Funny, how they all thought different things about themselves, things that didn’t matter or shouldn’t matter because what really mattered were the thoughts of their loved ones. She thought she did good. Behaved well. She had never purposely been rude to anyone. She sometimes did kind things for no reason.
She realised she had closed her eyes and tried to open them but the force of the chlorine was too much. She was in desperate need of oxygen and so she kind of splashed around until she found the pool’s edge and the stairs that lead to the surface. She clung to the stairs. Yes, she thought, this way she could easily stay down but also get up again.
“What are you trying to prove, seriously,” Max said. What was she trying to prove? That she would feel infinite under water? That she was like the seasons and could exist endlessly?

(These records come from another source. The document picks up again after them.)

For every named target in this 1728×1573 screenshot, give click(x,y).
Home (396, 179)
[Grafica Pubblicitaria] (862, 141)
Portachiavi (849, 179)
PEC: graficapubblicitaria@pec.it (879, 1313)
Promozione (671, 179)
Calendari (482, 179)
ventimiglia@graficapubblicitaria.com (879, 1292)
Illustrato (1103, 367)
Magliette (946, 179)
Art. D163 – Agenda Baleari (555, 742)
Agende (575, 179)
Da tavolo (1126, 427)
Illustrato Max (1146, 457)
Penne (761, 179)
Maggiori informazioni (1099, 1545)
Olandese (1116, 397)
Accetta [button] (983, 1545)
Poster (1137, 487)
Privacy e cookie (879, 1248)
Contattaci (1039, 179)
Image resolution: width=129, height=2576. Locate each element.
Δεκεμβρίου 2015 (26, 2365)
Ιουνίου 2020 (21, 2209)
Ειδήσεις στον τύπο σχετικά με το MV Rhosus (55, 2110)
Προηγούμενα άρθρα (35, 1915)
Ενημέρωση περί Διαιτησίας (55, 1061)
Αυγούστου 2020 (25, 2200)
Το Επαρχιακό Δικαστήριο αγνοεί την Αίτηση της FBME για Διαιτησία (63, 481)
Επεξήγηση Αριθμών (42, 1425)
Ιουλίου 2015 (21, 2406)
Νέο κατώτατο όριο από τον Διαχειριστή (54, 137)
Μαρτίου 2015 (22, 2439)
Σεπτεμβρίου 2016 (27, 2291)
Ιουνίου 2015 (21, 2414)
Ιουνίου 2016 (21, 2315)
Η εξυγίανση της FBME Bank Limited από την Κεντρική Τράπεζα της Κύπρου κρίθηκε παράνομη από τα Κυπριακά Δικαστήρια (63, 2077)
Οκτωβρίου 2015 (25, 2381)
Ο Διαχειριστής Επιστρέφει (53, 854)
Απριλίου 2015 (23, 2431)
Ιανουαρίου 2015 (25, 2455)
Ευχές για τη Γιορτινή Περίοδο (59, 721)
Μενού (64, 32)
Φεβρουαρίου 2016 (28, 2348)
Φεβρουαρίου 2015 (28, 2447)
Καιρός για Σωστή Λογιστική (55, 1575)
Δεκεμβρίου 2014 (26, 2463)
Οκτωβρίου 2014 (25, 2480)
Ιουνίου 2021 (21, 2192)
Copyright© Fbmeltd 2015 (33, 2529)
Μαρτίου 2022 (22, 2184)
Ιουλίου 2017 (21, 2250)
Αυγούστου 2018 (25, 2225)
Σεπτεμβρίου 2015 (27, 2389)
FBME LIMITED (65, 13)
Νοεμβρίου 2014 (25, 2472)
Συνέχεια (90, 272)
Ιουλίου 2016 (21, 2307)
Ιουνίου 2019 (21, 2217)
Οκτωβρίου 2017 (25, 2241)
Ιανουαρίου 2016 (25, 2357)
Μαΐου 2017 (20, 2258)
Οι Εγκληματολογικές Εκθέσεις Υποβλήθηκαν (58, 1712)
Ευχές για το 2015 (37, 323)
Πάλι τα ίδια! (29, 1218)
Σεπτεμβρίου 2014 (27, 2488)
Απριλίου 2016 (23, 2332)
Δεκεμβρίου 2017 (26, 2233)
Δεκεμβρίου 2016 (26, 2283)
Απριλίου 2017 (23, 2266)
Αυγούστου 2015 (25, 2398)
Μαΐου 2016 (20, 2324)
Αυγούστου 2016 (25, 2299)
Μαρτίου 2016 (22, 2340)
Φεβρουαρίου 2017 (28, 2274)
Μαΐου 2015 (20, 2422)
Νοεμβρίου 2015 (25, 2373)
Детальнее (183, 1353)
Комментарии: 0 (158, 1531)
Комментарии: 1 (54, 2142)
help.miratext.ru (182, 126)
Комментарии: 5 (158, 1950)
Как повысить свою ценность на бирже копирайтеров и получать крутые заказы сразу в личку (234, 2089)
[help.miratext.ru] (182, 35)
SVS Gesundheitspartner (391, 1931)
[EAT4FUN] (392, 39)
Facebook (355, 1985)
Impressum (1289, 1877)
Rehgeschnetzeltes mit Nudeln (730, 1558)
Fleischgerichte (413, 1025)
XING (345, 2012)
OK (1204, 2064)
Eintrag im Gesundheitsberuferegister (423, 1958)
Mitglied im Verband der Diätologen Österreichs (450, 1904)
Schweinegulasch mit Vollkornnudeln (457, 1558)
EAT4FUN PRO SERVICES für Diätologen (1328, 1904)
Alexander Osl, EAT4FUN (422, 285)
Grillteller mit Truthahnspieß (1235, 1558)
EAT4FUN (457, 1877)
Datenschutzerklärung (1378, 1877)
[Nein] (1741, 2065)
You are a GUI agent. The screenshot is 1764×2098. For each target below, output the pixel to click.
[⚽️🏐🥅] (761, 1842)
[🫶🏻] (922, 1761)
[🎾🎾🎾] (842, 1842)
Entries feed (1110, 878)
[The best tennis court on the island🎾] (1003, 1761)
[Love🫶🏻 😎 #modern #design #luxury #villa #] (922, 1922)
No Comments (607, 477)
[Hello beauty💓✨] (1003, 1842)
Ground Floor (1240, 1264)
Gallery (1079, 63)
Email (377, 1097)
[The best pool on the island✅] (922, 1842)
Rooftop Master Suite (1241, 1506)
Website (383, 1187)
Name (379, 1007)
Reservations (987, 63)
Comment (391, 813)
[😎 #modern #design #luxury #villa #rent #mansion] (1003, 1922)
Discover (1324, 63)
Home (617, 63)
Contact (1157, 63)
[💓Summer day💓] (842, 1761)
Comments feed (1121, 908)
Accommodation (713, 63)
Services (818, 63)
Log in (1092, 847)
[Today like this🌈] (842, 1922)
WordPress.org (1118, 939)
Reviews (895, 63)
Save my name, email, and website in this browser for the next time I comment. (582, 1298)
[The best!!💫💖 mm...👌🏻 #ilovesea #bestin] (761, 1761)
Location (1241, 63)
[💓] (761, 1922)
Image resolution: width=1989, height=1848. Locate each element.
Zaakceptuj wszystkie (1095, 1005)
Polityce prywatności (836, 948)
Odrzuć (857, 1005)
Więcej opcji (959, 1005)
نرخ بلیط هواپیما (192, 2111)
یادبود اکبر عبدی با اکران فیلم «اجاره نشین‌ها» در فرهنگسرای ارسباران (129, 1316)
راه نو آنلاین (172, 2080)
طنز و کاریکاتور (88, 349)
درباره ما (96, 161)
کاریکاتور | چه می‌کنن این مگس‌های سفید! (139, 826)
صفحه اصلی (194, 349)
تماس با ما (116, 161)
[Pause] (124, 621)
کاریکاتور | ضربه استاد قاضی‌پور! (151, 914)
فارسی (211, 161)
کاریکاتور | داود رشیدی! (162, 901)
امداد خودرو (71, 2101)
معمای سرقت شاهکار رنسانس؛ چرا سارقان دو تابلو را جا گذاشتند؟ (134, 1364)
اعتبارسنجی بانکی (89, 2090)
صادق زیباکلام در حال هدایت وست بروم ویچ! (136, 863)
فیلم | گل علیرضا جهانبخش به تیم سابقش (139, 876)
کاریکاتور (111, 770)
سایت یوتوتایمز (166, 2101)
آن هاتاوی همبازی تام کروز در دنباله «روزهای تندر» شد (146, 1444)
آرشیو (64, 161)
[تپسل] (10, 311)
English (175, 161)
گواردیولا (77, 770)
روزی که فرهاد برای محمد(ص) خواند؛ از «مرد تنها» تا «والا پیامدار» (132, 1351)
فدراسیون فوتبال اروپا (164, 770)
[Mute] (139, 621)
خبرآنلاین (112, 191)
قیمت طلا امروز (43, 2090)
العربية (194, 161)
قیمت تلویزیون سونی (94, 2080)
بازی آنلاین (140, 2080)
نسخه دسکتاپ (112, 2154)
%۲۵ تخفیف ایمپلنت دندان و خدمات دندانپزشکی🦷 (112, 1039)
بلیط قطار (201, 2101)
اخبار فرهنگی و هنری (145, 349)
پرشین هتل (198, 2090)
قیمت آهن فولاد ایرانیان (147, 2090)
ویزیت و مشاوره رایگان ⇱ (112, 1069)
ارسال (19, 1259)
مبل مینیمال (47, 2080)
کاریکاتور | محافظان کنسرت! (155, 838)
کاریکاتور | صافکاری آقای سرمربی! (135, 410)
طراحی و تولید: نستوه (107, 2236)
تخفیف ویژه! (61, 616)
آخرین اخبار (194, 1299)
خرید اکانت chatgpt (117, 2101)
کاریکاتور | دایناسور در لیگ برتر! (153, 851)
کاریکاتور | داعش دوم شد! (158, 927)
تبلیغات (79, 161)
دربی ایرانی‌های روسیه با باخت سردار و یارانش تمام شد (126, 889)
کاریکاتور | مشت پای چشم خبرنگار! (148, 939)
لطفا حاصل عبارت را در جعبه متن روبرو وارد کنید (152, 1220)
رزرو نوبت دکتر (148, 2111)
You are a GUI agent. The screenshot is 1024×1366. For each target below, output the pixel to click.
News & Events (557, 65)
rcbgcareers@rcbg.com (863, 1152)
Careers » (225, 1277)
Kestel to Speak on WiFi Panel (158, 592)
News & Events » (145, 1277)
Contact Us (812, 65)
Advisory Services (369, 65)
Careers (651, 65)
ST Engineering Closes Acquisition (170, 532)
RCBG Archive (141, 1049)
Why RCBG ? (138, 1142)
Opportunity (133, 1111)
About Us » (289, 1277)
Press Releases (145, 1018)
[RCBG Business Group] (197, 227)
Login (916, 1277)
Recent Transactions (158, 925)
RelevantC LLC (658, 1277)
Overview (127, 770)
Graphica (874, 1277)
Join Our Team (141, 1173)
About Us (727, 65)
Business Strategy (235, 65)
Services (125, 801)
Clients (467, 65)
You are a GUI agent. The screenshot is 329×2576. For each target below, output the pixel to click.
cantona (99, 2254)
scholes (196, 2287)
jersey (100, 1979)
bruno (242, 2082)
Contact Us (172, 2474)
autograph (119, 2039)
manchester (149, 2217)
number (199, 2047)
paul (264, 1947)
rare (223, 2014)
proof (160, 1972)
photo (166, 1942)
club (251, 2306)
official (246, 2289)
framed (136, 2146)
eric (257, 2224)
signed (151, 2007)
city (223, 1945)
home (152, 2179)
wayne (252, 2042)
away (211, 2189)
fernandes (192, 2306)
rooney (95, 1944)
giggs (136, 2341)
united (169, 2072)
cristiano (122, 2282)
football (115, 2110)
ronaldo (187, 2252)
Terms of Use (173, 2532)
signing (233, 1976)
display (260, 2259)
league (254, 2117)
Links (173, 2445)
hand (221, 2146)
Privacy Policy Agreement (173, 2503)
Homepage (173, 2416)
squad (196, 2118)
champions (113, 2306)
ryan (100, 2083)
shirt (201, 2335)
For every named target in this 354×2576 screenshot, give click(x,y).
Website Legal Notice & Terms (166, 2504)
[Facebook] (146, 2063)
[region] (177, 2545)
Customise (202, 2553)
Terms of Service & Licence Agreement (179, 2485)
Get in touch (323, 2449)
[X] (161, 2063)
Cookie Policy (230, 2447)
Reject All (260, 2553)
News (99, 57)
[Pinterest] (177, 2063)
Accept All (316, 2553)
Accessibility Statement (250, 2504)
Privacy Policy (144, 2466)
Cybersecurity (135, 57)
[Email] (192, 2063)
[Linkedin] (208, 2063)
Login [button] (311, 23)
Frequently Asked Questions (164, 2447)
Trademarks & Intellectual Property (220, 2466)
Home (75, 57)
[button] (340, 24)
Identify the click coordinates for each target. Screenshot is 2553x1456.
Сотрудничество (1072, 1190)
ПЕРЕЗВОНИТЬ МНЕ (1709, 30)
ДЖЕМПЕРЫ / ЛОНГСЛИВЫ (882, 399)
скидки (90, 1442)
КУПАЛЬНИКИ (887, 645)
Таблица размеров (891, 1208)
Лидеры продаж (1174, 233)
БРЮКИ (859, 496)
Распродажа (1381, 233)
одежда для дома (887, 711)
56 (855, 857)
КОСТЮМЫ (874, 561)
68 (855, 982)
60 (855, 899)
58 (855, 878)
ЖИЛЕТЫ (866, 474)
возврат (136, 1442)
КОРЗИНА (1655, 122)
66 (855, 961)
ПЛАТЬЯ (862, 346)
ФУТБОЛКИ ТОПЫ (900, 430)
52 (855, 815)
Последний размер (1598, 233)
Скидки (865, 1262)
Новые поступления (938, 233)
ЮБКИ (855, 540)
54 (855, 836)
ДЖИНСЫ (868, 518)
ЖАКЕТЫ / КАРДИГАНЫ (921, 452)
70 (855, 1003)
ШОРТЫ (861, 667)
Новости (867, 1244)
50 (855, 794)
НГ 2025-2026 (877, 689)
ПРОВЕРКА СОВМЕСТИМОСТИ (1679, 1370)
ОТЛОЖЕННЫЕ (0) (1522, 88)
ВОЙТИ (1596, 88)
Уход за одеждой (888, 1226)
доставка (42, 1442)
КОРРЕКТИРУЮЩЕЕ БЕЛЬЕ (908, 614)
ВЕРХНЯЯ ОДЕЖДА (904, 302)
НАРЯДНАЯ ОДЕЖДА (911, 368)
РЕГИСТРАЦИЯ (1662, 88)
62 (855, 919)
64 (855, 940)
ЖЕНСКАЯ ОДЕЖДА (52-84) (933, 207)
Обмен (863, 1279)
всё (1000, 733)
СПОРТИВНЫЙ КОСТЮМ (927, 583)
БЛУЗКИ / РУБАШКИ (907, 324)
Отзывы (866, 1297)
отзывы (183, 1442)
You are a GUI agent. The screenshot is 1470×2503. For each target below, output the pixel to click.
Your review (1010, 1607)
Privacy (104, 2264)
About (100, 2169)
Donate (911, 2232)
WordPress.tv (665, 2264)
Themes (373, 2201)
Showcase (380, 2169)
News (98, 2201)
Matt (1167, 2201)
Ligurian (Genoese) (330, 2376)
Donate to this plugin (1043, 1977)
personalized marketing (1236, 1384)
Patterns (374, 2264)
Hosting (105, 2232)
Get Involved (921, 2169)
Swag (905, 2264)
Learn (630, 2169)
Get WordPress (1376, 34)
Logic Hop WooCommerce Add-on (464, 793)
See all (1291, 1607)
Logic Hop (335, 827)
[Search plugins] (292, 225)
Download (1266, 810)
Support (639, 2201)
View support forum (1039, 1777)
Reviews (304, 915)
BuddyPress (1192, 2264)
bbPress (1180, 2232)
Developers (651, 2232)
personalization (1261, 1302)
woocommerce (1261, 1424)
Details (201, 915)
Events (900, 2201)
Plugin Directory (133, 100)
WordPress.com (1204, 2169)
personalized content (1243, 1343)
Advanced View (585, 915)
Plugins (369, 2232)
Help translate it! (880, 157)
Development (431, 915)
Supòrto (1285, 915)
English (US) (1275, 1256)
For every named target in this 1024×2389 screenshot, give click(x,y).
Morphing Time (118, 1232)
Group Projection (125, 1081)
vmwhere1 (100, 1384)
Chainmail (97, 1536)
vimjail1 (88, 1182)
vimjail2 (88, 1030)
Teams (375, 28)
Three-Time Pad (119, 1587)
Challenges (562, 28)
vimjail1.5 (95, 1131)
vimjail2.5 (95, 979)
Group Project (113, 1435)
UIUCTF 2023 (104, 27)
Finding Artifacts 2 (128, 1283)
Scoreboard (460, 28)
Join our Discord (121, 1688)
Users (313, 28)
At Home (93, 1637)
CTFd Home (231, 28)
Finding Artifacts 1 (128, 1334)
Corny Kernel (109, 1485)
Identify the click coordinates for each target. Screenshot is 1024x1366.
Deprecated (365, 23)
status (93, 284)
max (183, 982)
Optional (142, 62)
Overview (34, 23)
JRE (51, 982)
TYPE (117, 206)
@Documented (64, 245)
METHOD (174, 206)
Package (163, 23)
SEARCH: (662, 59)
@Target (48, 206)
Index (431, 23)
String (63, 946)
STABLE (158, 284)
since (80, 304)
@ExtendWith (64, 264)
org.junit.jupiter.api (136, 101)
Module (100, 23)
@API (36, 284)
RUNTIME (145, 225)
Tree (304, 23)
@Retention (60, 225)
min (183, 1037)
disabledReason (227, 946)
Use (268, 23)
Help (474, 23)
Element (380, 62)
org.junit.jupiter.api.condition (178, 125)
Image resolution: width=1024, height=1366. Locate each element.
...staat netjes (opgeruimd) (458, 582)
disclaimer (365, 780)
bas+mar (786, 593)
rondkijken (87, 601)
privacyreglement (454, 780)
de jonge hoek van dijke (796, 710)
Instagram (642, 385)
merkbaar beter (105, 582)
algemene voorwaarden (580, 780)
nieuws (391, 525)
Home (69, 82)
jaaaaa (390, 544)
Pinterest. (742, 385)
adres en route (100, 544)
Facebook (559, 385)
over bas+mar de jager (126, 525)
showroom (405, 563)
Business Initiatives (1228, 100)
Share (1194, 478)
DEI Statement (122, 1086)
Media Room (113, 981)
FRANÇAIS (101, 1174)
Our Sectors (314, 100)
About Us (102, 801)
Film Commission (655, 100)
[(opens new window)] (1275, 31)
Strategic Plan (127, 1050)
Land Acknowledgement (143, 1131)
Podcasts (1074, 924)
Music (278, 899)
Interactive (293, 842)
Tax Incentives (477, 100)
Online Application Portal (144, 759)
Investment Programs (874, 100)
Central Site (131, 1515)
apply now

That there was indeed a light at the end of the tunnel but you could choose not to go there? That her love for him was really strong and made her do strange things? That she was significant enough to have people care that she was doing this?
She shook her head really slowly and tried to make sense of it all. Maybe air was better than water. It was only emotion that kept her here, in this soft cage of blue. She didn’t feel her legs anymore and could not tell if she was standing on something or just floating around. Again she noticed the forced shut of her eyes and when she opened them a little she couldn’t find his legs. Inside her head felt extremely bright and extremely black, like she had looked into a lamp for too long. She needed air. She wanted the freshness of air and to see the trees and the concrete and the sun in their real colours. They were all purple inside her head. Everything was purple. Her head went all heavy and she started floating up to the surface and coughing, coughing a lot, there was water in her mouth and in her throat and it burned from the chlorine and she had to go to the surface where there was air! She splashed about and finally her fingers found air and it was deliciously dry and warm and cold at the same time and she stretched out her fingers but then they were in the water again. She was back under, something was pushing her, but she needed to go to the surface. Her throat was burning and she was coughing and coughing, the water went in and out at the same time, invading her. Air! She tried to open her eyes but all was black and inside it a bit of green trousers. She felt herself getting tired of needing air. Maybe floating was good enough. There was nothing around her. There was no light.